--- START ---
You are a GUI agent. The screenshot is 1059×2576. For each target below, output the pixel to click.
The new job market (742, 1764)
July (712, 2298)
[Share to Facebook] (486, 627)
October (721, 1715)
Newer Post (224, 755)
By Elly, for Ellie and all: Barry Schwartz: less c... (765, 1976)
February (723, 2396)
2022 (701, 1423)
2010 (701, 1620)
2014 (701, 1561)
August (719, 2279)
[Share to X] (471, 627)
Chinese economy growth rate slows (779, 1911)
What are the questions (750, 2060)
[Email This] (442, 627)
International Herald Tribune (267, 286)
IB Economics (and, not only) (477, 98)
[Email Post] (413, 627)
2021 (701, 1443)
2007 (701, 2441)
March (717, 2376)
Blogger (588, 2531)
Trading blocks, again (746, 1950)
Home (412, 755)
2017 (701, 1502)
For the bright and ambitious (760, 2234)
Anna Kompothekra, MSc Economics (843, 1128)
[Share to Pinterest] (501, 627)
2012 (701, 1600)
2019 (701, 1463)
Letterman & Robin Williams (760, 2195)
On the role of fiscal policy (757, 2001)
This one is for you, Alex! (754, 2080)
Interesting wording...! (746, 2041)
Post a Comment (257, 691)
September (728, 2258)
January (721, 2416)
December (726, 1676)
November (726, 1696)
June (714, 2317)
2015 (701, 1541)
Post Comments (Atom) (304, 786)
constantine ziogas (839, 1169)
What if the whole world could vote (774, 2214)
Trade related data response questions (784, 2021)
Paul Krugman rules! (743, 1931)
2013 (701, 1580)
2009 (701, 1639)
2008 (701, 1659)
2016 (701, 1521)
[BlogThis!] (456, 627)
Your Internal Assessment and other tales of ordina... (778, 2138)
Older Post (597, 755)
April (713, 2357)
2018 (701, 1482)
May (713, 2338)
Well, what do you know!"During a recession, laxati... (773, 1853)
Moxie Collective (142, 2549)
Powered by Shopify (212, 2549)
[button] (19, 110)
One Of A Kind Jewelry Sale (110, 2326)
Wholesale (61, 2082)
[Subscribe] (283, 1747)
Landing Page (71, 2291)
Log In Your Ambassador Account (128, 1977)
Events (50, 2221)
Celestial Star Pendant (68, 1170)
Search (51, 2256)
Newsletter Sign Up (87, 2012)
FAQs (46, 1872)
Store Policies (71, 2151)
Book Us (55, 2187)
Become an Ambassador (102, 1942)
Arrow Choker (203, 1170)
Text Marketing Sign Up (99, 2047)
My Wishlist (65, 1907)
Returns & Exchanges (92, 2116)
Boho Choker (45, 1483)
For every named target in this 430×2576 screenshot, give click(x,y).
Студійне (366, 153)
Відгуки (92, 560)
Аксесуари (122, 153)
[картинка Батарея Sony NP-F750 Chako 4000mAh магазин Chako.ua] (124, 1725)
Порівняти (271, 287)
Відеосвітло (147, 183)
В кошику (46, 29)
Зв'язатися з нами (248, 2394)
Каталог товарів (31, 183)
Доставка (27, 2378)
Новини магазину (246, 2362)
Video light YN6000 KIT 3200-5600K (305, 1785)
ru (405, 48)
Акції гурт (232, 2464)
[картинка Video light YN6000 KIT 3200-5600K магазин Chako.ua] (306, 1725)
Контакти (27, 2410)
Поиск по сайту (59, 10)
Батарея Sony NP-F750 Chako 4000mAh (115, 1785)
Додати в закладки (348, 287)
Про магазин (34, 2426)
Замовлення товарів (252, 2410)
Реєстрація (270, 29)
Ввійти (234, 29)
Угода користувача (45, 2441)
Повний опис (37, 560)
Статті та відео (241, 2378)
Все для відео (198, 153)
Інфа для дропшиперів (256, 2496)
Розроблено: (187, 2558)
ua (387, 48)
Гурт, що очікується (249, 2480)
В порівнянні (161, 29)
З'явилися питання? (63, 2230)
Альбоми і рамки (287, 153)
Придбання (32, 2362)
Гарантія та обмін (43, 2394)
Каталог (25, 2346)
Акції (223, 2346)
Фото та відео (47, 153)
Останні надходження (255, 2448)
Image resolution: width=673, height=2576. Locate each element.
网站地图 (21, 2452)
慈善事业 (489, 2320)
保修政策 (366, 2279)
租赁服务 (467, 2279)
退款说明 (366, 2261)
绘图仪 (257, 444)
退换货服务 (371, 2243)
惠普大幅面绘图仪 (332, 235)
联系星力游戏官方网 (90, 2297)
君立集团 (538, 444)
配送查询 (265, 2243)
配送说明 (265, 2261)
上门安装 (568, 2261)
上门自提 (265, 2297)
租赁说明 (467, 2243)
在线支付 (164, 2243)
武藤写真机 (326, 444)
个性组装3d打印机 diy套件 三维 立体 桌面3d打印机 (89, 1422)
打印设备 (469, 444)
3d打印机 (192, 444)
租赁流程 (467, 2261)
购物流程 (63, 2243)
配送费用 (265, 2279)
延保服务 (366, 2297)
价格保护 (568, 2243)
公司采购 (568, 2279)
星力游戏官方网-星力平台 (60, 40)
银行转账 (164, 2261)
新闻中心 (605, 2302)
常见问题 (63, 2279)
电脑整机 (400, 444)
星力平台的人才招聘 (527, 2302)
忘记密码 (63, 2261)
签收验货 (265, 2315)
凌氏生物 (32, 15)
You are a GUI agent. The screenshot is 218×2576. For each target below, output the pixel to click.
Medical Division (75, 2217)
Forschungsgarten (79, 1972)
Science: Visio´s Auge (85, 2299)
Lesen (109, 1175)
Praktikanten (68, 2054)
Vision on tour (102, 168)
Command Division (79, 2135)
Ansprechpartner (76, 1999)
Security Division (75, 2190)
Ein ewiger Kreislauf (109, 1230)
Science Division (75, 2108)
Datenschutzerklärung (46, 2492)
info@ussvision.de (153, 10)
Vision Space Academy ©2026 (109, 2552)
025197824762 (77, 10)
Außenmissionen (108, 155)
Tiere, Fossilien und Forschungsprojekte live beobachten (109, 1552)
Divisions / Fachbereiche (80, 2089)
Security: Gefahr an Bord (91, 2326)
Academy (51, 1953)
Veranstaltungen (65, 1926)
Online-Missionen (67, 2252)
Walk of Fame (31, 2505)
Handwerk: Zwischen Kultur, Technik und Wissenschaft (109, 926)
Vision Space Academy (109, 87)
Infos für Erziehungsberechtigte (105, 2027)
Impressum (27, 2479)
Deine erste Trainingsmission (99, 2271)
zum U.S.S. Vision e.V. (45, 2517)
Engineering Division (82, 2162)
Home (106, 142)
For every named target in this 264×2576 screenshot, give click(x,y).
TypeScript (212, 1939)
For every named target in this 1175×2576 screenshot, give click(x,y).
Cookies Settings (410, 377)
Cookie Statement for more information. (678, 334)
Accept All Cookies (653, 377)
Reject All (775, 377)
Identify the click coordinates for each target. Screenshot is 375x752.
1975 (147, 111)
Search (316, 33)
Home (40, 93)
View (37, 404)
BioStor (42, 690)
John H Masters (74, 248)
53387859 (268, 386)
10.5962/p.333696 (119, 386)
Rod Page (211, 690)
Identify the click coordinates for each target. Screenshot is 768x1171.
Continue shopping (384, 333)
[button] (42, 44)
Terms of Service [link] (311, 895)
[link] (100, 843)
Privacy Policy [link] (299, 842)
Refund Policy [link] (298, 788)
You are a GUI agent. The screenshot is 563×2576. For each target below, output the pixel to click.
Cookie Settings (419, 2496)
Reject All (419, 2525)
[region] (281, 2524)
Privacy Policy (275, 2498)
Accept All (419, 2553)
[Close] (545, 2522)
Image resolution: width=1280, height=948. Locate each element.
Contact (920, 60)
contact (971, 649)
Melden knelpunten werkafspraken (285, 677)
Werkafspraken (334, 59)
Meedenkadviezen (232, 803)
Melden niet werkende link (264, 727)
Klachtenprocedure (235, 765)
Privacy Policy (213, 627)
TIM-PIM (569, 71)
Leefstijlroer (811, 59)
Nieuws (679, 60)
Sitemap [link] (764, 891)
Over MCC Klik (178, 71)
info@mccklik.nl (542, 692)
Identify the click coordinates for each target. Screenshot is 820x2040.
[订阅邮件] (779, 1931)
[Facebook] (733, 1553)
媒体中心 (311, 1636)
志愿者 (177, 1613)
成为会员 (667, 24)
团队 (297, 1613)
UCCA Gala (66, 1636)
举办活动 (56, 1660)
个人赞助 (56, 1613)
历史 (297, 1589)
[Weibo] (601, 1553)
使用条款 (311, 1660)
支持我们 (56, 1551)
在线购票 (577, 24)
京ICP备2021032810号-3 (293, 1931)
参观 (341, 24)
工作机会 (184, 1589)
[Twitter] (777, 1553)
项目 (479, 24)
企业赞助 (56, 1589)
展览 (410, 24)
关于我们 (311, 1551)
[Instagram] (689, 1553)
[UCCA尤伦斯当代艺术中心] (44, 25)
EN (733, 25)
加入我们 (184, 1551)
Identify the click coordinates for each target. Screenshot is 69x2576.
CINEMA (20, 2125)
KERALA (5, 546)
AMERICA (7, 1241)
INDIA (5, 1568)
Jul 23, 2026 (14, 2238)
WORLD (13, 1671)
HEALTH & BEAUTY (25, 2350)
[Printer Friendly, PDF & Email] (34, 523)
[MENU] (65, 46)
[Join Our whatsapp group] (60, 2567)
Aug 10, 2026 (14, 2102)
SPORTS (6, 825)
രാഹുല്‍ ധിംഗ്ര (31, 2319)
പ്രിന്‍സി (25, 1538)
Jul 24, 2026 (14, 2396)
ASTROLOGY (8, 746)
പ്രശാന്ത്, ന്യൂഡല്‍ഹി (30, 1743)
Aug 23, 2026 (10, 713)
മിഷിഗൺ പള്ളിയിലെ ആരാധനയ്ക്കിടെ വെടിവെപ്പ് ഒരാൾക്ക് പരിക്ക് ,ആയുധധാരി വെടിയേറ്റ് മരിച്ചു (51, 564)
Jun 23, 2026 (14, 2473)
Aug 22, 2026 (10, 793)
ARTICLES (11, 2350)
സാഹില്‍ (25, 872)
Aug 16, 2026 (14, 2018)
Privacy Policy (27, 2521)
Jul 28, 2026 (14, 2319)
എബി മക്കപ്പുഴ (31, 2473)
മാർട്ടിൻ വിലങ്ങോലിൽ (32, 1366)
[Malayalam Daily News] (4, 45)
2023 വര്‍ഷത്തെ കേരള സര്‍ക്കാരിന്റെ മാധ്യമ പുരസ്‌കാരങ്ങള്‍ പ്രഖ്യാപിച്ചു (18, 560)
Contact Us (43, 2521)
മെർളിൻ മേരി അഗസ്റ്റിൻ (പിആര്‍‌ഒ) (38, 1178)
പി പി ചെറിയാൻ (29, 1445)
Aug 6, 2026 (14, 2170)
--- END ---
Retype exactly, and only, the lines above from the one where "Celestial Star Pendant (68, 1170)" occurs up to and including the one where "Батарея Sony NP-F750 Chako 4000mAh (115, 1785)" occurs.

● Result of this task:
Celestial Star Pendant (68, 1170)
Search (51, 2256)
Newsletter Sign Up (87, 2012)
FAQs (46, 1872)
Store Policies (71, 2151)
Book Us (55, 2187)
Become an Ambassador (102, 1942)
Arrow Choker (203, 1170)
Text Marketing Sign Up (99, 2047)
My Wishlist (65, 1907)
Returns & Exchanges (92, 2116)
Boho Choker (45, 1483)
For every named target in this 430×2576 screenshot, give click(x,y).
Студійне (366, 153)
Відгуки (92, 560)
Аксесуари (122, 153)
[картинка Батарея Sony NP-F750 Chako 4000mAh магазин Chako.ua] (124, 1725)
Порівняти (271, 287)
Відеосвітло (147, 183)
В кошику (46, 29)
Зв'язатися з нами (248, 2394)
Каталог товарів (31, 183)
Доставка (27, 2378)
Новини магазину (246, 2362)
Video light YN6000 KIT 3200-5600K (305, 1785)
ru (405, 48)
Акції гурт (232, 2464)
[картинка Video light YN6000 KIT 3200-5600K магазин Chako.ua] (306, 1725)
Контакти (27, 2410)
Поиск по сайту (59, 10)
Батарея Sony NP-F750 Chako 4000mAh (115, 1785)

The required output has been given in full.